Hard links explicitly identify the right topObject (e.g. NmrProject) and use the guid to do it. This ensures you always link to the same object. For reference data you will typically use derived links, either going through the current link (e.g. for ChemElements) or using the keys (e.g. for ChemComps). Either will get you the current version of the reference data, even if it is now a different object. getByKey goes through the TopObject and uses the keys for navigation - maybe the more flexible getByNavigation should be preferred, at least in Python. When modeling and coding you must consider what behaviour you want if the topObject key changes, or if a new package extent (be it with the same or different keys) is introduced.

Effect of lookup path

The question is: what happens if you have the 'same' TopObject in several repositories, e.g. if there is a copy of Ala in both your personal chemcomps repository and the groups general repository?

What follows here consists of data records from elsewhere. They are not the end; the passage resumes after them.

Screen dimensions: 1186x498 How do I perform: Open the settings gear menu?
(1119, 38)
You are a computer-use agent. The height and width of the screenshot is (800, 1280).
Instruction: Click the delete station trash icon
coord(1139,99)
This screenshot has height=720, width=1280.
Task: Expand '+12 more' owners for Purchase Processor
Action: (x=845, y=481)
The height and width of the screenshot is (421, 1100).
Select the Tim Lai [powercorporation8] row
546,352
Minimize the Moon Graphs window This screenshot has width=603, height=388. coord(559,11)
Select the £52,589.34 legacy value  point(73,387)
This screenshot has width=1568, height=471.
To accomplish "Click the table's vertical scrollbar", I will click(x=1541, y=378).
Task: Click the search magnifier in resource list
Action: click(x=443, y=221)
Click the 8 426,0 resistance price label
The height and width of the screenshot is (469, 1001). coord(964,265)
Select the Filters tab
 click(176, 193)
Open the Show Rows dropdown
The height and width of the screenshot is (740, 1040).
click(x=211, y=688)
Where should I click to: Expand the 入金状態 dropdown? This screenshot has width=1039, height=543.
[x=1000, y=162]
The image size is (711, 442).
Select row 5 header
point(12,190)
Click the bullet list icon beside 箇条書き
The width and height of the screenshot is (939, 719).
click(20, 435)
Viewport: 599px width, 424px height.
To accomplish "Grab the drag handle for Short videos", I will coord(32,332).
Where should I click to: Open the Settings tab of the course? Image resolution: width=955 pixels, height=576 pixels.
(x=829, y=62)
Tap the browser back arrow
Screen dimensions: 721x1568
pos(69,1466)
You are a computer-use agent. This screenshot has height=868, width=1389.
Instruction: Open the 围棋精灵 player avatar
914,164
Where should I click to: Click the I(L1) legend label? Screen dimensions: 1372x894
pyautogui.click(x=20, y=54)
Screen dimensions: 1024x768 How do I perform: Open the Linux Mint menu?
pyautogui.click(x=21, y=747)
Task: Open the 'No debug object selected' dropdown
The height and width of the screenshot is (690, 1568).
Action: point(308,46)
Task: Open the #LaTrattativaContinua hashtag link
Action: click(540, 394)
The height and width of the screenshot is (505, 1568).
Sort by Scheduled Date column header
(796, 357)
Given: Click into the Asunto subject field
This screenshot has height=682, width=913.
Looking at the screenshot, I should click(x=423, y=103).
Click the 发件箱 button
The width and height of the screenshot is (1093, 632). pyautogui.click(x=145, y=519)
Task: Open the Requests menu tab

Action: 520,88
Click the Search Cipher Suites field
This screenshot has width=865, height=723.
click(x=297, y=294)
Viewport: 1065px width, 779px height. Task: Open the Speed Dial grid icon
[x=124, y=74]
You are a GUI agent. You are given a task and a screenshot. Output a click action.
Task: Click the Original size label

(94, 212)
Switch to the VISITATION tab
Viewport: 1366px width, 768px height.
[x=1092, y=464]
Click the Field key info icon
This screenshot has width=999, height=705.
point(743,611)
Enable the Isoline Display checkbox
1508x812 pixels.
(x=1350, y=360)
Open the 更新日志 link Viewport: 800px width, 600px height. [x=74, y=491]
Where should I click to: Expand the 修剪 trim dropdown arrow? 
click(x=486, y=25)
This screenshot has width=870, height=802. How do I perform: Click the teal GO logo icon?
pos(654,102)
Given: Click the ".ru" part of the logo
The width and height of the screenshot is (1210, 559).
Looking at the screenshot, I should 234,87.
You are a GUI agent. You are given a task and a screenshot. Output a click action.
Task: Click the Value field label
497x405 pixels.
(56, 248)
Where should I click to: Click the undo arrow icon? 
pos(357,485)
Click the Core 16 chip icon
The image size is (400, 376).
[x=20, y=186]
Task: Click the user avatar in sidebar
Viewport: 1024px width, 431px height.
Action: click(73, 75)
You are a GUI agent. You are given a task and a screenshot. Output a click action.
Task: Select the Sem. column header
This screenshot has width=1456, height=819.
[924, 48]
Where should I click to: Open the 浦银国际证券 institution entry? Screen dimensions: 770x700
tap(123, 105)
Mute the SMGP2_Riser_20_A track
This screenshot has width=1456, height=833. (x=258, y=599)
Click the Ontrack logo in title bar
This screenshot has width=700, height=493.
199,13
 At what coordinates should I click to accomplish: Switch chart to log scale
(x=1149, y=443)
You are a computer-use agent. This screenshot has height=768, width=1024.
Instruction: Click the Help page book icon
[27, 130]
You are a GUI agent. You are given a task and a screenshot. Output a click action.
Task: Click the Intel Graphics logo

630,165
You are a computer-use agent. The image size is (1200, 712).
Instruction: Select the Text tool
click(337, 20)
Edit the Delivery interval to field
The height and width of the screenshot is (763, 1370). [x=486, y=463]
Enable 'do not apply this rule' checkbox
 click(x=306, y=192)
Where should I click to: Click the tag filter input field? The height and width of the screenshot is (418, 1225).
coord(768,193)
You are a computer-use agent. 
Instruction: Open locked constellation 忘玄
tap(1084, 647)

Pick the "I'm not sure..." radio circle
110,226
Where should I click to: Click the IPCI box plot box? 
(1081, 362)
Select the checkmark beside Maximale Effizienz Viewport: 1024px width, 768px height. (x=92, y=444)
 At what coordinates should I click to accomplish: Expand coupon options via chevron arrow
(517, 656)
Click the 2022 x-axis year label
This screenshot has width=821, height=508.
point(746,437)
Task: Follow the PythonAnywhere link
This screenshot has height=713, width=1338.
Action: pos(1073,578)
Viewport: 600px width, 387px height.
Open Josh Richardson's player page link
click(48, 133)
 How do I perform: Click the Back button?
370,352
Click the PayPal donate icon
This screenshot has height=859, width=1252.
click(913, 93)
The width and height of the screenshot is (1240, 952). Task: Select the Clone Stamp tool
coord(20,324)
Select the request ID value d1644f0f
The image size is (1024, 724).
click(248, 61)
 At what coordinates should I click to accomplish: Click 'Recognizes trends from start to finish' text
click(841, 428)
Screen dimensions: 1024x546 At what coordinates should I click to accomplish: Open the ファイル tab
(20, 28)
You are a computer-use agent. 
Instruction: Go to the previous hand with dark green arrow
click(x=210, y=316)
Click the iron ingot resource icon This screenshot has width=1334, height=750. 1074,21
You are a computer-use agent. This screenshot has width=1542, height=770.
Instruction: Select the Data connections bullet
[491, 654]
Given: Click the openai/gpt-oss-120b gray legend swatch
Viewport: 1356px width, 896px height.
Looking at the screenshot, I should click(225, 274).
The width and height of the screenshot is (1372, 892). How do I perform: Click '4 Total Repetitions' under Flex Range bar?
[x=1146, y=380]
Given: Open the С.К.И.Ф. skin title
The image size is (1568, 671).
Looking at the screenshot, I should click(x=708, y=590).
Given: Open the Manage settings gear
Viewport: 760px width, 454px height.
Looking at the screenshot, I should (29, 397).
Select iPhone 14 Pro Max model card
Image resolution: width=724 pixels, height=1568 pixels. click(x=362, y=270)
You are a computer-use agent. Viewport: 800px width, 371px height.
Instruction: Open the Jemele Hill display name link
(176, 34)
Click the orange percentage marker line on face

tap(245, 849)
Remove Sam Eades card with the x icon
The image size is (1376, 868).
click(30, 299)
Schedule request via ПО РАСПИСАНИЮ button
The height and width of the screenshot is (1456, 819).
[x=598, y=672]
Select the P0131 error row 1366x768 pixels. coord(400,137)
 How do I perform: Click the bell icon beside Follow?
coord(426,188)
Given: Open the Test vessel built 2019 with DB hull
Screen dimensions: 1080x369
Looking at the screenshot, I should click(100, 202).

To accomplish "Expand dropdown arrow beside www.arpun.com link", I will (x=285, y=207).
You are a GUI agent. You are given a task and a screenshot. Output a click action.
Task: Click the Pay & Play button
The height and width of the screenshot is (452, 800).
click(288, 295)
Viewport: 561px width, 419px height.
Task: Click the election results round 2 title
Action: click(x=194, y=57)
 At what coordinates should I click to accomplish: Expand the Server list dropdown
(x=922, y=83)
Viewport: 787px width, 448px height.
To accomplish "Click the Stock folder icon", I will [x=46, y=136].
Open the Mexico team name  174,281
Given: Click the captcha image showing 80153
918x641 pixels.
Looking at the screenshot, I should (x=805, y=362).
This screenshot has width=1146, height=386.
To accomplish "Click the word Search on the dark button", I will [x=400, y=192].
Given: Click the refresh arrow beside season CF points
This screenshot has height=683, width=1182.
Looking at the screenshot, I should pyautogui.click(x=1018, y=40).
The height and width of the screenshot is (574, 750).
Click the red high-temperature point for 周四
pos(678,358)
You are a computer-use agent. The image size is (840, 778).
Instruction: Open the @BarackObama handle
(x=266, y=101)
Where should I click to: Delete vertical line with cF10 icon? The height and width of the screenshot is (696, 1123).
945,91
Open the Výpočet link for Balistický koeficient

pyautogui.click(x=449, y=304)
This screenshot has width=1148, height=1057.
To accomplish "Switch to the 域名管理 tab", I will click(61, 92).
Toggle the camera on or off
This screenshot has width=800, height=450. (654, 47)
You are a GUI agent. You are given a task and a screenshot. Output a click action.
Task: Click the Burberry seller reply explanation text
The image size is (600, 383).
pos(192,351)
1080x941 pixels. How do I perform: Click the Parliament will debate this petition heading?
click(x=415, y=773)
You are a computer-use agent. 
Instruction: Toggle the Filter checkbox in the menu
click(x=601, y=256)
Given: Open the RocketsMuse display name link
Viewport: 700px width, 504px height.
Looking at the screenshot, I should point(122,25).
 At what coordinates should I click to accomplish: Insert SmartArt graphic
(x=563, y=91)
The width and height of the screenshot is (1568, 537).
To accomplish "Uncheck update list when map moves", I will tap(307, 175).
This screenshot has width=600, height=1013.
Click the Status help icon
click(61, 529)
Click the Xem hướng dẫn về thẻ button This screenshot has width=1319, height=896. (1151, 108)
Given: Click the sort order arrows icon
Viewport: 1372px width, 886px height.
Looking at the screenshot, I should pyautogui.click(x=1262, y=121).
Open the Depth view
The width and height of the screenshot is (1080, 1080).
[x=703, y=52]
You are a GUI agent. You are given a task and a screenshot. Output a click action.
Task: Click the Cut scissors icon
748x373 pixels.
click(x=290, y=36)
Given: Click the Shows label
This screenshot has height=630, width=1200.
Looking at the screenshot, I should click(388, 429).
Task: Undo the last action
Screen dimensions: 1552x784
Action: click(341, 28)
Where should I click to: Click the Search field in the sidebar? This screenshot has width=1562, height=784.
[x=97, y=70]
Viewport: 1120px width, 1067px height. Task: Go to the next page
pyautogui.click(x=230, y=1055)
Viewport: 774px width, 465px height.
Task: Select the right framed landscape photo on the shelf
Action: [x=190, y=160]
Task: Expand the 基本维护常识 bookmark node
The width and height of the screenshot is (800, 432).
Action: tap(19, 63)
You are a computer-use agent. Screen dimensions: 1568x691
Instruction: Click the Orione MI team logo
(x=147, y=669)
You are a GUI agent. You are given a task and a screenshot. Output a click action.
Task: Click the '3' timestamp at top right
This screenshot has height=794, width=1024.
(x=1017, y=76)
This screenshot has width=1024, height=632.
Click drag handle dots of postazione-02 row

The problem is different depending whether the two Ala have the same guid or the same key (or both). There are several possibilities: You could say that this kind of duplication is illegal, you could use the copy found first and mask the others, or you could even make some modifications (like making the repository link part of the key once loaded), that would allow you to have several objects with the same key in memory simultaneously. One problem is that if there are several 'identical' TopObjects floating around, there is a big risk that different objects from different packages might latch on to different versions, with all the resulting confusion.
this to behave.

Loading behaviour

In the end I decided on the following:

  • Every package has a search path consisting of one or more repositories. To ensure this, the DataLocation with packageName=='any' must always be present.
  • A data extent can be present in several repositories. It is identified by its guid, which is also used for its file name in file implementations. For modification tracking purposes, the data are considered to 'live' in the first repository on the path where it is found. The 'isModified' attribute tracks whether the data are syncronised with the repository where itis supposed to  'live'.
    NBNB TBD saveTo, loadFrom, remove, etc. handle isModified correctly. Modifying Repository objects and DataLocation objects does not yet do so. Meanwhile it is recommended not to modify Repositories and DataLocations in the same sessions you use for modifying real data.
  • Shell objects representing all known TopObjects are stored in the Implementation extent. Operations that require knowledge of all extents of a given package will search the repositories and create new shell objects where none currently exist. In file implementations this does not require loading of the files. NBNB TBD - check what happens if a shell TopObject no longer corresponds to anything on disk.
  • The shell object for the top object contains only the guid and the key. A TopObject will be loaded automatically if you need information not in the shell object. Out-of-package links to TopObjects are stored only in the importing package and are generally handled like other crosslinks. Links that are part of teh TopObject key are of course stored in the Implementation packge XML, and the implementation makes use of this to aviod loading in some cases.
  • Accessing a  -to-many link from an imported package to its importing package will force a load of all the package extents on the importing side. Child links of MemopsRoot are exceptions to this rule.

Original loading behaviour

The original plan was for the loading behaviour given below. It was abandoned because the external guid-key mappping was too hard to implement and storing links between topobjects on both sides effectively broke the package separation.

  • Interpackage links to TopObjects are always stored, also on the 'wrong' side of a two-way link. This includes the 'current' link. The link stores the guid, classname, and key, which is enough to create a 'shell' TopObject without loading anything.
  • When you access the internals of a TopObject, the implementation searches for the right repository using the guid and key, and loads the file.
  • Root.getChemComps (e.g.), Root.findAllChemComps, and root findFirstChemComp will trigger the creation in memory of all relevant TopObjects. findFirst will first look through the existing TopObjects first, and will only lad more if no match is found. The program will look through a guid-key map, maintained in every repository, and will use the information there to create shell TopObjects without loading their actual file.
  • The on-disk guid-key map will be updated when saving. New TopObjects will be added. When calling saveAll deleted topObjects will be removed.
  • Deleted TopObjects will have their files deleted on disk when you call saveAll, but not otherwise.
  • Directory structure will reflect the package organisation (e.g. 'repositoryTop/ccp/molecule/ChemComp'.
  • File names will reflecty the guid. As a help to users, there will be soft links from a name that reflects the key to the actual file. For systems that do not allow soft links and keys that do not form legal file names these soft links will be skipped.



The desired behaviour of backup and restore needs to be considered in the context of these rules. Suggestions are welcome.